McFarlane puts Iran-contra in context

THE BALTIMORE SUN

In August 1993, independent counsel Lawrence Walsh issued his final report on the Iran-contra scandal. His ultimate findings made the front page of many newspapers, but by no means all, for journalists and citizens alike were weary of the story after seven years of partisan finger-pointing, fragmentary reporting, internecine recrimination and never-ending attempts at spin control. The Walsh report, in theory, should have put Iran-contra to rest, allowing the participants in the scandal and the public to get on with their lives.

That hasn't happened, of course, and in retrospect it's unreasonable to think that any formal document could do justice, in every sense of the term, to Iran-contra.

In skeletal summary, the story seems the first draft of a B-movie: U.S. government officials secretly sell state-of-the-art military arms to shady figures in one country in order to procure the release of political hostages in another, with the proceeds sent, again in secret and against U.S. law, to guerrilla fighters in a third country. Add figures such as Ronald Reagan, Oliver North, John Poindexter, Elliot Abrams and Caspar Weinberger (not to mention Fawn Hall), and you have the makings of a Shakespearean tragedy.
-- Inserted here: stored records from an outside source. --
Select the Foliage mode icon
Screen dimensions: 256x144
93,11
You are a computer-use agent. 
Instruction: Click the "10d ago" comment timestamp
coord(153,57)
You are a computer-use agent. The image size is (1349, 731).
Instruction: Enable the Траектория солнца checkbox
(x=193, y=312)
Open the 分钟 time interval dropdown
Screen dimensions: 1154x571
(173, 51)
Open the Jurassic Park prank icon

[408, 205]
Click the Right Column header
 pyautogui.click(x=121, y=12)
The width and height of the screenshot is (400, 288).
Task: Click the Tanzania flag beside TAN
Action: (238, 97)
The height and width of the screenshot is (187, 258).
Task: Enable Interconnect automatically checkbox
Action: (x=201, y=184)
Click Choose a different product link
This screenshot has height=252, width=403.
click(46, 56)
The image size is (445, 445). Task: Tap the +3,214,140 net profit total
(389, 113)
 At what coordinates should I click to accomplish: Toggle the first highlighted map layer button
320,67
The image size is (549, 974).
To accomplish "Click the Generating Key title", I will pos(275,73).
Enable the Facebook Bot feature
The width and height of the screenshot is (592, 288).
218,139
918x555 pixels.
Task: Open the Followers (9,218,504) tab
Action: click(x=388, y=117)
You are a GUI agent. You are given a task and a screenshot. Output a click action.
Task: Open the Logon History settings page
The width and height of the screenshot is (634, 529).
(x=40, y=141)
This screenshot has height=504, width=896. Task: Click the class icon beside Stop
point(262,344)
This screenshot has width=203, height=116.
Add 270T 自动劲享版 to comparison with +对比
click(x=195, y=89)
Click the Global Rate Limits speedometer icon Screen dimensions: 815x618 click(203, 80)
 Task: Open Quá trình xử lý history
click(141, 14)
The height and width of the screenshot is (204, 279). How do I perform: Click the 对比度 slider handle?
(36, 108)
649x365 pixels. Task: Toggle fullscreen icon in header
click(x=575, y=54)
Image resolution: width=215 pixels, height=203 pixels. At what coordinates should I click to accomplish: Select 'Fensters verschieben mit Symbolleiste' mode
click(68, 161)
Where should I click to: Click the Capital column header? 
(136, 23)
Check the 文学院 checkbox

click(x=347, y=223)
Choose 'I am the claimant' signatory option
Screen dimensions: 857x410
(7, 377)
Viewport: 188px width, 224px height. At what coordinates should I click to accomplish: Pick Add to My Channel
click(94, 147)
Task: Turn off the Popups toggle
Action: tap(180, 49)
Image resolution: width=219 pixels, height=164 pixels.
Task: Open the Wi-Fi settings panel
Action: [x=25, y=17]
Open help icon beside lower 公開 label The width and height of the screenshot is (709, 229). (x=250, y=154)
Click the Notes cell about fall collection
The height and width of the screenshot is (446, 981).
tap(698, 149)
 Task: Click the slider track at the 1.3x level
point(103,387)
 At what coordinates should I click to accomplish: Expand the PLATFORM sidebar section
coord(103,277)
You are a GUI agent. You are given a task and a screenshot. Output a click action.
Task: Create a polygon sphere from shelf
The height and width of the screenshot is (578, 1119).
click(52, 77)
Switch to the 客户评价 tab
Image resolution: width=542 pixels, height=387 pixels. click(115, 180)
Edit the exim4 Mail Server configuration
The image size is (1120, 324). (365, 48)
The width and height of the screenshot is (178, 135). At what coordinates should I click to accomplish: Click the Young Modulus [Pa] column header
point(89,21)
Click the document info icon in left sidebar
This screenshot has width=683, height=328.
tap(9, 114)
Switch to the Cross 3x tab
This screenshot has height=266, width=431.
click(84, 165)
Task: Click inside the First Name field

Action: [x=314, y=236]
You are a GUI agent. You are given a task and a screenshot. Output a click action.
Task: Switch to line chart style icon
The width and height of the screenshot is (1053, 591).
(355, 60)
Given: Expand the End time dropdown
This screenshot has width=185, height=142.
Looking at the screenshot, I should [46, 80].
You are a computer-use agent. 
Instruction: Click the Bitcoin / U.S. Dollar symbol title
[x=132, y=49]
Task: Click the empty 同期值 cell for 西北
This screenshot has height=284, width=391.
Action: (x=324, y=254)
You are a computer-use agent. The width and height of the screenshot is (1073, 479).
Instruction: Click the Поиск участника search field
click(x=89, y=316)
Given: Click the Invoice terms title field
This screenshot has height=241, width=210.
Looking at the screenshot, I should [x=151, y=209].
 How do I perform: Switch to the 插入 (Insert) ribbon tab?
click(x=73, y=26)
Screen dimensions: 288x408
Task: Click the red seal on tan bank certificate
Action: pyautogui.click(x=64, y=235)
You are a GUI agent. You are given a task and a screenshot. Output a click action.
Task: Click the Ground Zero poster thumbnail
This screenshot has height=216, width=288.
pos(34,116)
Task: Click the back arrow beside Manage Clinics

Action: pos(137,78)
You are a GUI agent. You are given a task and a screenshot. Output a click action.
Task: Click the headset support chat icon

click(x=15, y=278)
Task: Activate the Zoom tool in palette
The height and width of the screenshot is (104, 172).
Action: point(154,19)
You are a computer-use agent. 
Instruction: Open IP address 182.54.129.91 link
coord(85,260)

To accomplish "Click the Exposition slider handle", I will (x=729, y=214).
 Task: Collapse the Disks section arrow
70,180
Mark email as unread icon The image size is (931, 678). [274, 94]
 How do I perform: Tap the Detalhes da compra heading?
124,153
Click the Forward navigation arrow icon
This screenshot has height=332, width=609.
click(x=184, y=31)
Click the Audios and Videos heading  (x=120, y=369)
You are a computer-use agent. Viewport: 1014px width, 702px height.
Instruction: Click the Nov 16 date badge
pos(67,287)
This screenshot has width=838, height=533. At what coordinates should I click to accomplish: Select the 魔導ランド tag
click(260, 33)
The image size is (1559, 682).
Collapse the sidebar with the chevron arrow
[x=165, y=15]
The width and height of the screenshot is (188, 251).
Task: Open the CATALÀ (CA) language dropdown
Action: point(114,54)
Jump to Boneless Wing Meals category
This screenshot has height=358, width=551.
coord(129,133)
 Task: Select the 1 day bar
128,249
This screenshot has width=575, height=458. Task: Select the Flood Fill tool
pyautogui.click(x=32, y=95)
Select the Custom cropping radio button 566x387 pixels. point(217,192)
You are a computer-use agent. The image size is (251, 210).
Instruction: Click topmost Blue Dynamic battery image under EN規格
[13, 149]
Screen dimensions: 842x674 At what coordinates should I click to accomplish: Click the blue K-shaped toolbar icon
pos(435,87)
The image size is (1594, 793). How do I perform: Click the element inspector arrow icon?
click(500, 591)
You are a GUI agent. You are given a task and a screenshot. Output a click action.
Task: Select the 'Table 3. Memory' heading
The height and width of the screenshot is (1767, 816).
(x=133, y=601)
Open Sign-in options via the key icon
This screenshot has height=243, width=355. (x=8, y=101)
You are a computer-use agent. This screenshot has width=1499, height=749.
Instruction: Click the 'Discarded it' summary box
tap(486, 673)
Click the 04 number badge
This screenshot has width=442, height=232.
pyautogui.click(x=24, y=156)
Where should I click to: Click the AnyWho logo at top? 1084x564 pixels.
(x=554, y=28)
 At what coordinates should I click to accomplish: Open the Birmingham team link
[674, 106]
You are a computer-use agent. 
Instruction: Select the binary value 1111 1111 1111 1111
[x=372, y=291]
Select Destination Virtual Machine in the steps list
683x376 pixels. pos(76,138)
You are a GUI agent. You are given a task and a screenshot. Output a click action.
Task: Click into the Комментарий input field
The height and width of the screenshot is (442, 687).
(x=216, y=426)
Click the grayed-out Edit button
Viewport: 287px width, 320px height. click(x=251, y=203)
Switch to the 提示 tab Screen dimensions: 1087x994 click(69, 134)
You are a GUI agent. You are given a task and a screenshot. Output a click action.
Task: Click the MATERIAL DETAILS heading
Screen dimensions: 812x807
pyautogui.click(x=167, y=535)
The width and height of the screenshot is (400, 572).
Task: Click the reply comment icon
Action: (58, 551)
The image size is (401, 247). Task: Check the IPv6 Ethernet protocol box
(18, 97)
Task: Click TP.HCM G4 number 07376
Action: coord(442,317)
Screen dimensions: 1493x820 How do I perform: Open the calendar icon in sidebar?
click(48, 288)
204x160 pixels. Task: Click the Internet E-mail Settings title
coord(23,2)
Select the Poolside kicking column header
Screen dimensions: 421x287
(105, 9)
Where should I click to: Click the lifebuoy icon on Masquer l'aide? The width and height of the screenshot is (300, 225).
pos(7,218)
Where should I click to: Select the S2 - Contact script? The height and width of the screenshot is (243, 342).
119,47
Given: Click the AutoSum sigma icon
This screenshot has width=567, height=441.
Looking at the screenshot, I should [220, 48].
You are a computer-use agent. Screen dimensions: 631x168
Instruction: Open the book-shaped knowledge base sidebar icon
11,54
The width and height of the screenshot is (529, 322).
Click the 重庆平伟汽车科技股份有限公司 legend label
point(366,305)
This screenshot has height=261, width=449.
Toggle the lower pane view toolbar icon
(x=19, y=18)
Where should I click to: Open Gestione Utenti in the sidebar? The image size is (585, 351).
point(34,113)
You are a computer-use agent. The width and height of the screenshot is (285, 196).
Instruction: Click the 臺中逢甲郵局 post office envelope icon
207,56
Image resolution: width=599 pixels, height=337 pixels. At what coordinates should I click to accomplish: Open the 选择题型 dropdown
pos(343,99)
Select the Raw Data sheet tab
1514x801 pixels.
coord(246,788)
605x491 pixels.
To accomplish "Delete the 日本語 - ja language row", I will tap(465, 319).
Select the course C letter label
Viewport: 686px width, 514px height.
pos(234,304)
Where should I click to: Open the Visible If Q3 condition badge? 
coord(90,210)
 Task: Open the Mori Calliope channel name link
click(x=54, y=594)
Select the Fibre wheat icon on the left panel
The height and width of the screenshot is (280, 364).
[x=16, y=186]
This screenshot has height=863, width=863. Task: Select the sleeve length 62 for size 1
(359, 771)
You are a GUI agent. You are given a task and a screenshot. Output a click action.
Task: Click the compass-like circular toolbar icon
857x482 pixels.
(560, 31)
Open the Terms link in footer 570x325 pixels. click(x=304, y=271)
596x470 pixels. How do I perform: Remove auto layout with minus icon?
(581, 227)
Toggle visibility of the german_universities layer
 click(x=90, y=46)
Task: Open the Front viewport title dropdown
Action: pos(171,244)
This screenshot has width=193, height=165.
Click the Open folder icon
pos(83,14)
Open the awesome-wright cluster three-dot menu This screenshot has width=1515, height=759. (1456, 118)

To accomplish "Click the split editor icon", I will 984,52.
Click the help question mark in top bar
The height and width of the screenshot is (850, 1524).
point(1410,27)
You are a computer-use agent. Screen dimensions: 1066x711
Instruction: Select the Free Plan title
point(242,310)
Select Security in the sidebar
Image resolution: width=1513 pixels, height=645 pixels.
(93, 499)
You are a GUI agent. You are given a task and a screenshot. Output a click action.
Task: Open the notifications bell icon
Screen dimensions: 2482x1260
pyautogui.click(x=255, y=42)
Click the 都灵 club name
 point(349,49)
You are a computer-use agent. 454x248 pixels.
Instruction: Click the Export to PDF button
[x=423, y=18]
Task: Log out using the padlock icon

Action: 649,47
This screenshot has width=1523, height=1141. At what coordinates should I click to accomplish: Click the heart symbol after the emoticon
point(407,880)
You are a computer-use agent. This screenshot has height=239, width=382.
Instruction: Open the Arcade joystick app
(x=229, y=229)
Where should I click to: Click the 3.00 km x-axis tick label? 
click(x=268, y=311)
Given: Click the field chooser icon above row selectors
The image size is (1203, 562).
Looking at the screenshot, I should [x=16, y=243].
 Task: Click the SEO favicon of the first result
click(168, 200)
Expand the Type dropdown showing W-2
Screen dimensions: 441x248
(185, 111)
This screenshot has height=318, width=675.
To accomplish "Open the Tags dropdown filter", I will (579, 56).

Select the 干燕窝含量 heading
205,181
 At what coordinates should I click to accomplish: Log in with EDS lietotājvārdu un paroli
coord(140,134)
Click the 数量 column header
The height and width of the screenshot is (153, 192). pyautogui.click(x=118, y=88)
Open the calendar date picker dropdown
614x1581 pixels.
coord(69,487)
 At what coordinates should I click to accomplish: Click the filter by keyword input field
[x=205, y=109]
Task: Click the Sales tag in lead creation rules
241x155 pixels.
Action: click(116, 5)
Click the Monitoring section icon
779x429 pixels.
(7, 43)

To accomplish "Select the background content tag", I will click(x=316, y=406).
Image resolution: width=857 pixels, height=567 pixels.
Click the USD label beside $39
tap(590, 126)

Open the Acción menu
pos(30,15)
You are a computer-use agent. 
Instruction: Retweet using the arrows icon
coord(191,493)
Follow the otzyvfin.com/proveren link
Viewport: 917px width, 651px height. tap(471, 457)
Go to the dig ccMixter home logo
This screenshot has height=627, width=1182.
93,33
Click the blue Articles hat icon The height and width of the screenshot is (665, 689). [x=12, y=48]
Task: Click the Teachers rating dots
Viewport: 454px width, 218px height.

There's one figure even Shakespeare might have trouble with, ++ however: Robert "Bud" McFarlane, decorated Marine, one-time national security adviser, chief Iran-contra scapegoat, famously failed suicide, and now author of "Special Trust," the latest, and surely one of the last, first-person accounts of the scandal.

By the time one finishes this memoir, Mr. McFarlane seems like Gloucester in "King Lear," the attempted suicide whose loyalty earns him virtually nothing. Like Gloucester, too, McFarlane is blind, at least metaphorically; he never saw betrayal coming, failing to understand -- then -- that the Marine's motto of "semper fidelis" is an almost meaningless concept in the political arena, even when voiced by a fellow corpsman.

Oliver North has called "Special Trust" "a pitiful and mean-spirited attempt [by Mr. McFarlane] to glue his broken reputation back together again." Leave out "pitiful" and "mean-spirited," and in fact that's not a bad description; Mr. McFarlane's book, like every other political memoir, is self-serving, taking as its starting point the idea that negotiating with Iranian dissidents during the Khomeini regime was at first a reasonable diplomatic strategy that subsequently took on a life of its own, with terrible consequences.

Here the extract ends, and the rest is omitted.